Vampire Weekend - Barclays Center - 9/20/13
Better Than: Jimmy Buffett. Way better.
Vampire Weekend's Ezra Koenig
Toward the end of their headlining set at Barclays Center on Friday night, Vampire Weekend took an abrupt left turn from "Don't Lie," a harpsichord-laden mid-tempo number off their third LP from earlier this year, Modern Vampires of the City, into Blur's "Song 2." They ripped into the song's two grungy minutes without skipping a beat, so fast that much of the audience didn't seem to know whether to start headbanging or keep holding their iPhones in the air. Before they had the chance to make up their minds, the band abruptly finished. "You get the idea," said frontman Ezra Koenig, grinning.
See also: The People vs. Vampire Weekend
We do--kind of. "VAMPIRE WEEKEND SONG 2 WTF," read one tweet, another "VAMPIRE WEEKEND COVERING BLUR. THIS IS NOT A TRICK." People have a lot of ideas about Vampire Weekend: they're Ivy League-bred cultural tourists, "avatars of bourgeois lameness" (thank you, New Yorker!), recession deniers, and, after their performance at Boston Calling, condemned by Twitter as the new Jimmy Buffett. But Vampire Weekend is a multi-faceted band, and a good one at that, which critics generally approve of--more universally after Modern Vampires--and other listeners adore. Still, the Vampire Weekend we know and love and hate risk being called out for cultural appropriation yet again, so it's a good thing they did a damn good job.
Because Vampire Weekend may inspire these Deep Thoughts, but more importantly they put on a great show. At least some credit is first due to Solange, who took the stage before them and brought her own devoted, if less numerous, fan base. She's usually pretty much the best thing ever live, but not at Barclays. The sound system that accentuated Vampire Weekend's often-clipped execution gave her backing band's bass lines and guitar phrases a harsh edge; and her dance jam "Locked In Closets" was jazzed up with some weird synth effects. It's not really her fault--Solange cultivates intimacy when she performs (both in terms of sexiness and openness with the audience: "Nothing like performing half your set with your fly down, and no one said a goddamn thing," she said after the sultry "Bad Girls") and 18,000-person stadiums do not. It was a fine set, just not as fiiine as she could have been.
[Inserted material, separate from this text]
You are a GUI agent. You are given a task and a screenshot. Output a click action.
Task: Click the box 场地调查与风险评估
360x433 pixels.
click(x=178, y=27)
Seeing so many empty seats even after Solange finished, it was hard to have high hopes for Vampire Weekend's turnout. In about 15 minutes, though, Barclays had almost completely filled up. Koenig and co. took the stage about half an hour later, the former in all white even after Labor Day and drummer Chris Tomson wearing a couple layers of sleeveless Nets jerseys, which he peeled off throughout the set. They knocked out explosive Contra cut "Cousins" first, which sounded great in all the ways Solange's set had unfortunately not: each piercing drum roll, yelp, and riff hit as hard-- jarring, even--as it should have. And "A-Punk," its oi oi oi oi's smoothed over with those flute verses, got the previously staid crowd to put their phones down and their hands in the air.